A 43-page congressional report from the Senate Special Committee on Aging offers an assessment of the Centers for Medicare and Medicaid Service’s (CMS) attempts to curb improper payments. According to a news report from the American Physical Therapy Association (APTA), the report notes that congress calls the organization’s attempt to curb improper payments mostly ineffective “pay and chase policies” that provide no reason for recovery audit contractors (RACs) to stop improper payments before they occur. The bipartisan report (.pdf) argues that the RAC incentive structure could possibly be viewed as an incentive to “keep improper payment rates high.”
The report notes that CMS has experienced an increase of just over 10% of the $604 billion spent in 2013, which is the “highest improper payment rate of the past 5 years.” The committee report says that while RACs were established to identify overpayments and underpayments, part of the undertaking of the contractors was to take action to reduce future improper payments, as indicated on the APTA news report. However, the way RACs are paid provides contingency fees for the number of improper claims identified, with rates ranging from 9% to 12.5%.

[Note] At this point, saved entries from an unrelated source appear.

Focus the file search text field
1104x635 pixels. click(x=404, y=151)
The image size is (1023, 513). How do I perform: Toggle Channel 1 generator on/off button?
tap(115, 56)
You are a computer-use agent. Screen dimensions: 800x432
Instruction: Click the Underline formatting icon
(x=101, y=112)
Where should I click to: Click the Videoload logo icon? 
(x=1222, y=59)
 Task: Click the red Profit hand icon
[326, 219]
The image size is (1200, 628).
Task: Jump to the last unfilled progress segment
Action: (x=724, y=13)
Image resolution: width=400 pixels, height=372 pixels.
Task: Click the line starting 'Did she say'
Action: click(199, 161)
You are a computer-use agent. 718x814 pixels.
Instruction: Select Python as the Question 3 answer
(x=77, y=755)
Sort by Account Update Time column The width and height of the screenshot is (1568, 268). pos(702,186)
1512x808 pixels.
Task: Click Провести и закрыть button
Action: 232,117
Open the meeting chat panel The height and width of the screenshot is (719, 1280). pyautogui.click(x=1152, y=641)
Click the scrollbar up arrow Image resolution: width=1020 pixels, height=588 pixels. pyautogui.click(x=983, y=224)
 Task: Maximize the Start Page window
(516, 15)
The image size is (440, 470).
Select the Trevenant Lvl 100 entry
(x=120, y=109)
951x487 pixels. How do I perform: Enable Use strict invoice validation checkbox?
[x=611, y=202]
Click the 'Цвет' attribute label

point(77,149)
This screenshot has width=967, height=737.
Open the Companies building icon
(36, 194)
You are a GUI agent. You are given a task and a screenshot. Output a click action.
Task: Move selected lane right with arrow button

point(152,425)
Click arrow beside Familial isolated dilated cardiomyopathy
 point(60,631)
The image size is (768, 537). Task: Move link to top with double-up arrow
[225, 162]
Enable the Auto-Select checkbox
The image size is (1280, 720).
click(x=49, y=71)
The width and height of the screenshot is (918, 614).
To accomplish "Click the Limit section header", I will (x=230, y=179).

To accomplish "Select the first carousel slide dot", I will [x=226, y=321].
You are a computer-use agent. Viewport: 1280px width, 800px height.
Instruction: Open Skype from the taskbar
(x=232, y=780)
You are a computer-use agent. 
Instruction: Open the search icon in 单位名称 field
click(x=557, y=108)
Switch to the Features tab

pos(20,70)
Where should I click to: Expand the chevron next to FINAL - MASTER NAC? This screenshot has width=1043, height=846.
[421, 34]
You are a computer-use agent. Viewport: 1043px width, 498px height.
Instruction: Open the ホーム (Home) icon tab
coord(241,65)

The findings of the committee also include an acknowledgement that CMS “does have a number of prepayment checks, or edits in the system which automatically deny payments that appear to be improper,” and the agency “should be congratulated on the development of prepayment review systems like the National Correct Coding Initiative and Medically Unlikely Edits,” according to the APTA news report.
Committee staff recommendations include the establishment of financial incentives for the reduction of improper payment rates rather than an exclusive focus on the identification of improper payments made. The APTA news report also noted that the recommendations also address the need for CMS to better define scopes and objectives of systems focused on improper payments and to better educate providers on improper payments.